Quoted passage —
┌──
As you probably already know, I visited Vienna and Budapest last week, both for the first time. I'm used to European cities, having been to a number of them. Crooked streets, often narrow; old buildings, often many large, ornate ones; domed churches and tall cathedrals; long, continuous histories, with much drama and changing of hands and governments; royalty, revolts, rebuilding. So why did I like Vienna and Budapest?
Why Budapest is the easiest to answer: The river. The Danube (Duna in Hungarian, Donau in German/Norwegian). A dramatic hilly west bank (Buda) meets the flat Hungarian plains on the east bank (Pest), and the ribbon of water passing under many bridges past large, elaborate buildings (like the Whitehall-inspired parliament) creates a gorgeous and exotic scene:
Why I like Vienna is harder to nail down. Perhaps it's the city's combination of being both old, charming and Austrian. Or its more compact city center and narrow streets, some mere passageways, like in Bergen.
Budapest had much wider streets, longer blocks, and so didn't have that compact city center that many western European cities have, and which I am used to. The Hungarians love space and the flatness of the plains make it easy to build wide boulevards and large town squares, which is characteristic of the Pest side of Budapest. All the space in the picture below is just the entrance to a Metro station.
Also, the walk from our hotel in Budapest to the river/shopping district was typically city (Budapest is a bit larger than Vienna, too). The walk in Vienna from our hotel to the downtown area was partly along the U-bahn and now channeled Wien river (which reminded me of Los Angeles' river) and Naschmarkt (open air market), so walking in Vienna had a different feel.
└──
What is asked —
1. Answer these questions from the travel piece on Vienna and Budapest.
(a) What is the Danube called in Hungarian?
(b) What inspired the design of the parliament building in Budapest?
(c) What did the channeled Wien river remind the writer of?
2. Continue the travel piece on Vienna and Budapest from the point where it ends.
The records that come next are separate material and are unrelated to the travel piece on Vienna and Budapest.

Records —
┌──
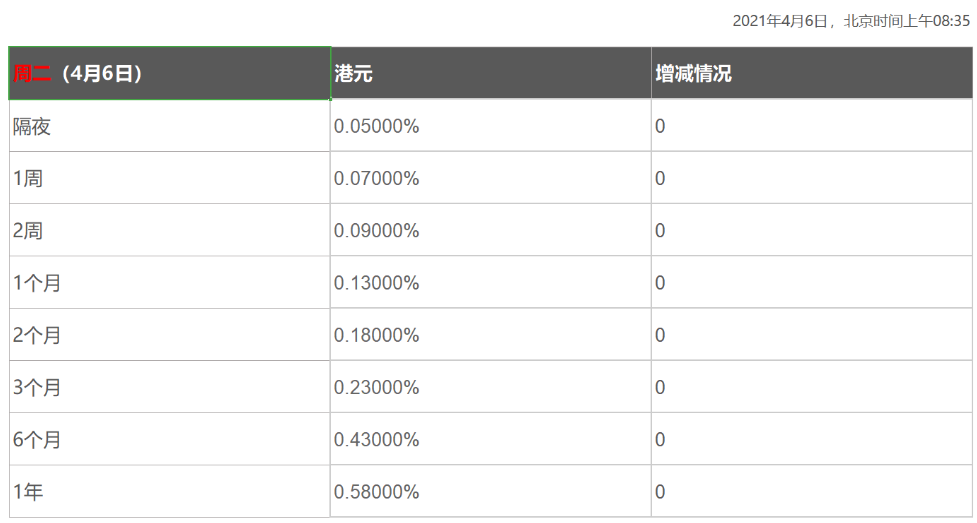Click the 2周 row label
The height and width of the screenshot is (523, 977).
pos(28,231)

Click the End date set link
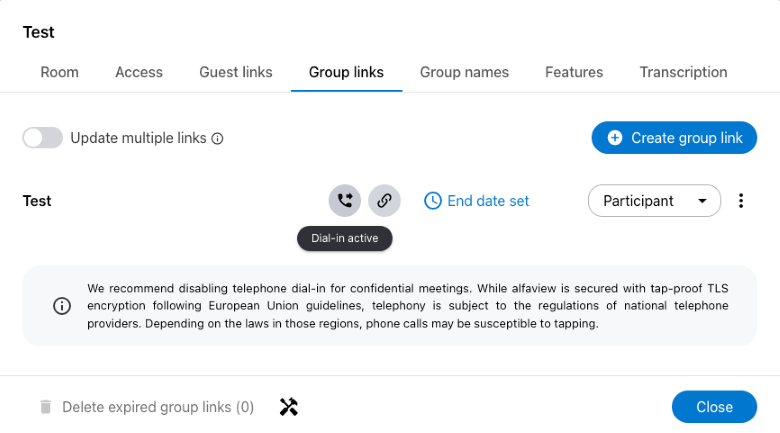488,201
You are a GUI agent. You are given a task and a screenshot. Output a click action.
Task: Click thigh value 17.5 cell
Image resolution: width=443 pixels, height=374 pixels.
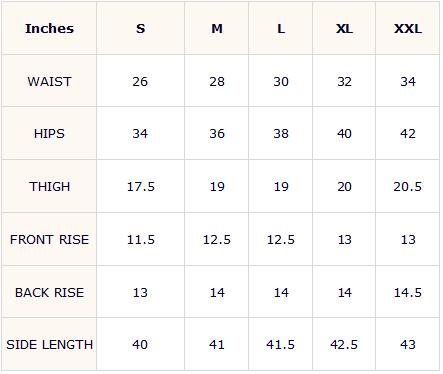(141, 186)
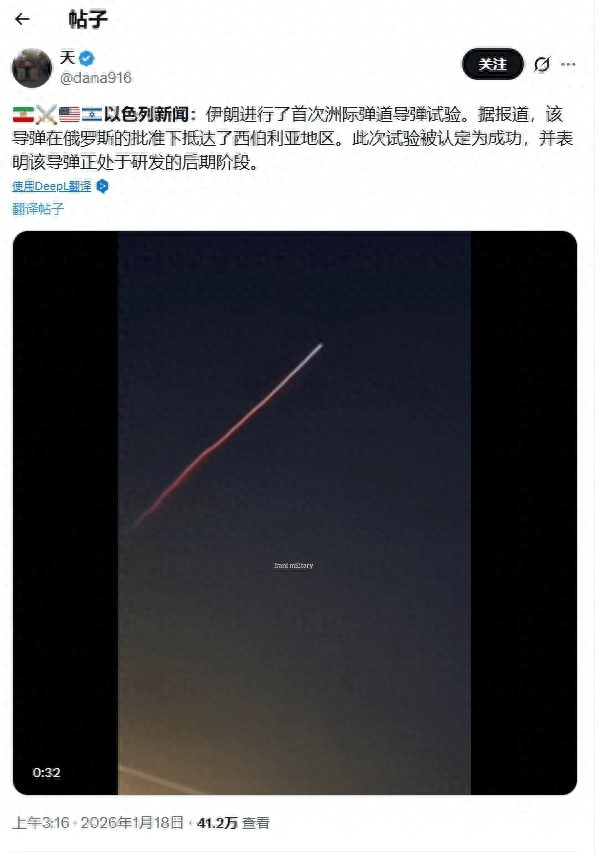Click the 41.2万 查看 view count
The width and height of the screenshot is (598, 855).
tap(233, 823)
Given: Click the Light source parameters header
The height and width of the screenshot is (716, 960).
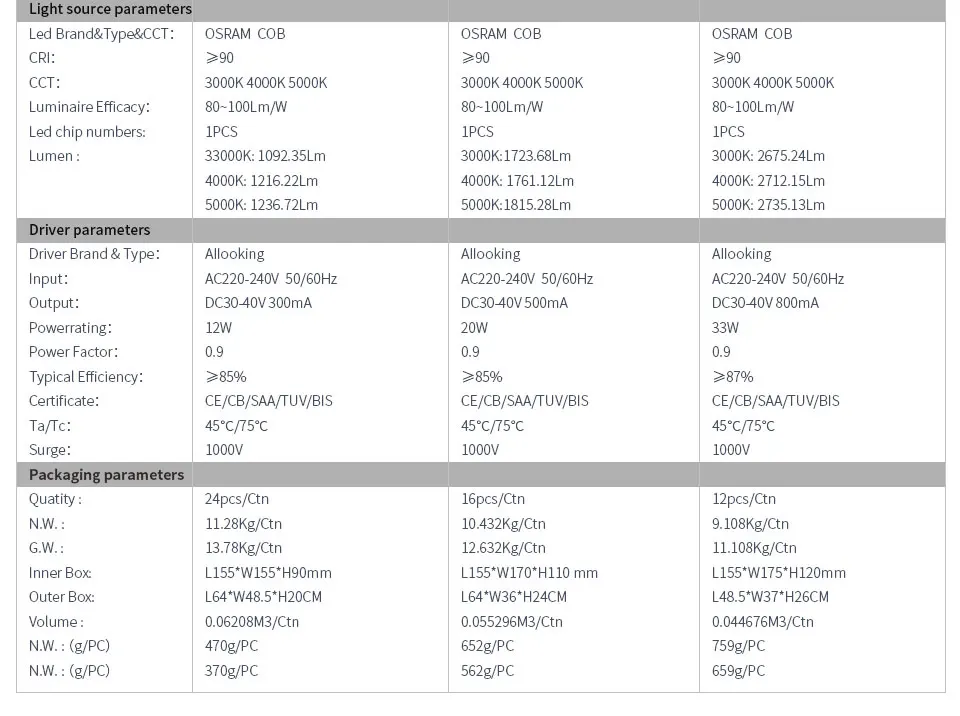Looking at the screenshot, I should [110, 9].
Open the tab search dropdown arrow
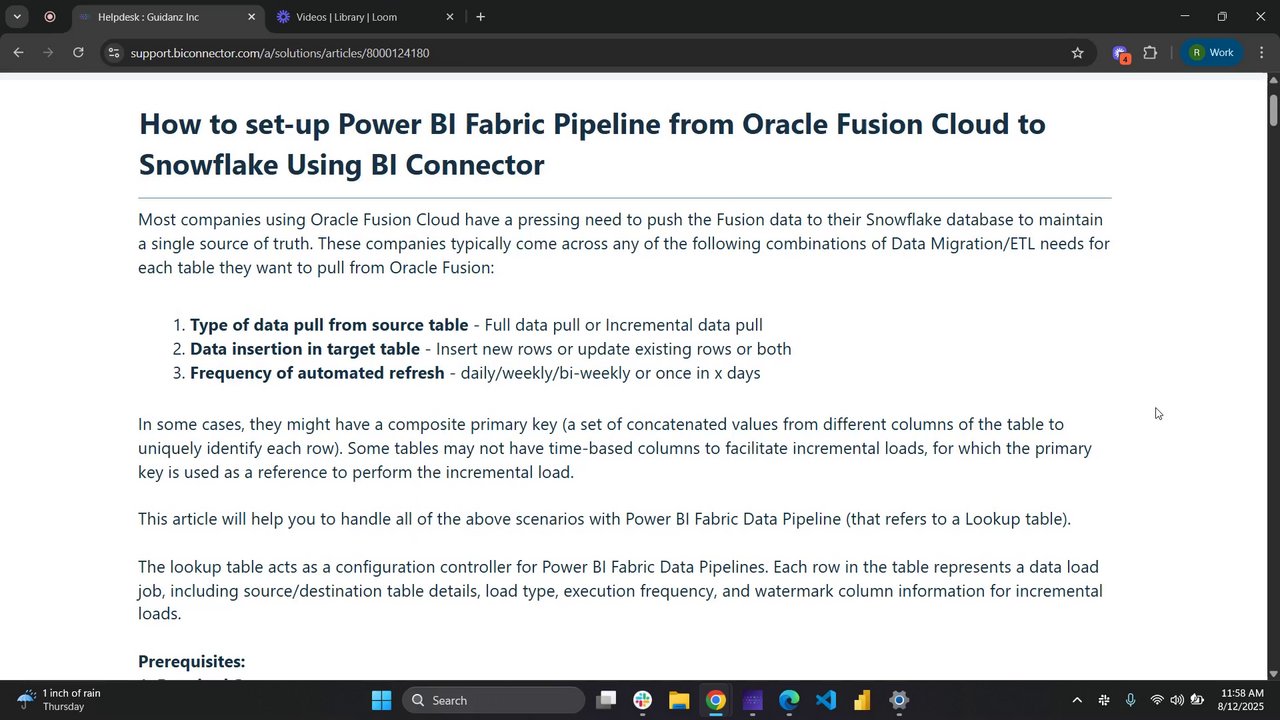This screenshot has height=720, width=1280. coord(17,17)
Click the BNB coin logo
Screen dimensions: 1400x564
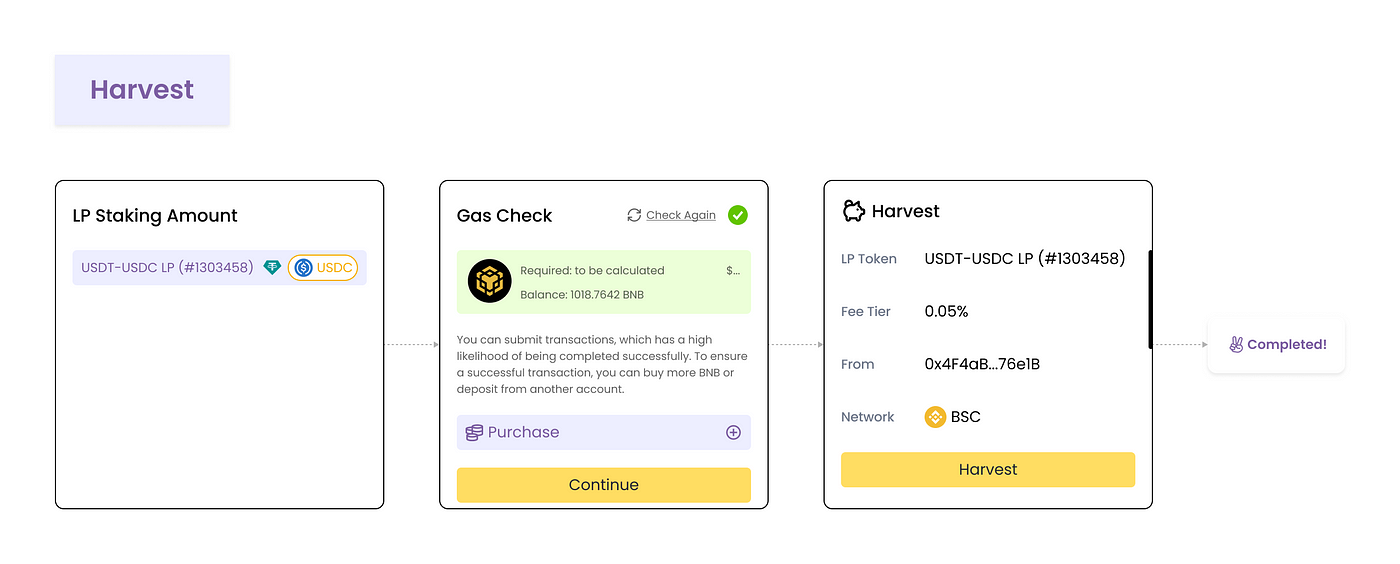(490, 282)
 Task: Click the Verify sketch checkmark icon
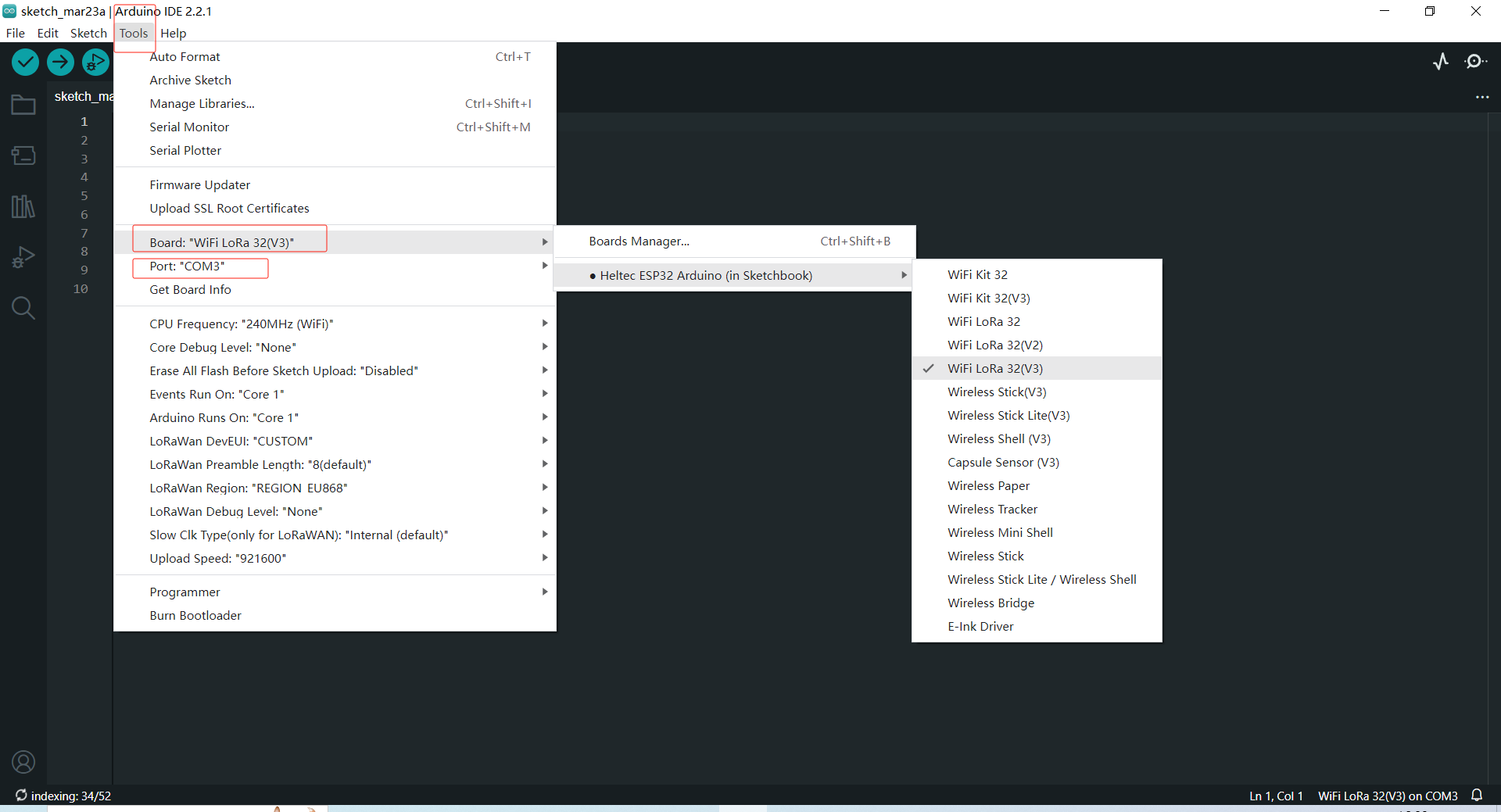(x=26, y=62)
└──
Answers for this exercise —
1.
(a) Duna
(b) Whitehall
(c) Los Angeles' river

2.
I felt very comfortable navigating Vienna by myself, and less so in Budapest. Being baffled by Hungarian probably played a part. However, I do want to see both cities again, and one way that I think would be great is to travel by boat on the Donau between them, like in the old days. I wouldn't mind starting in the port town of Passau, in Germany, just across the Austrian border:
So what captured my fancy? Buildings. Buildings, buildings, buildings. Like this one, two blocks from our hotel. It is the Eastern train station and where the Orient Express stops.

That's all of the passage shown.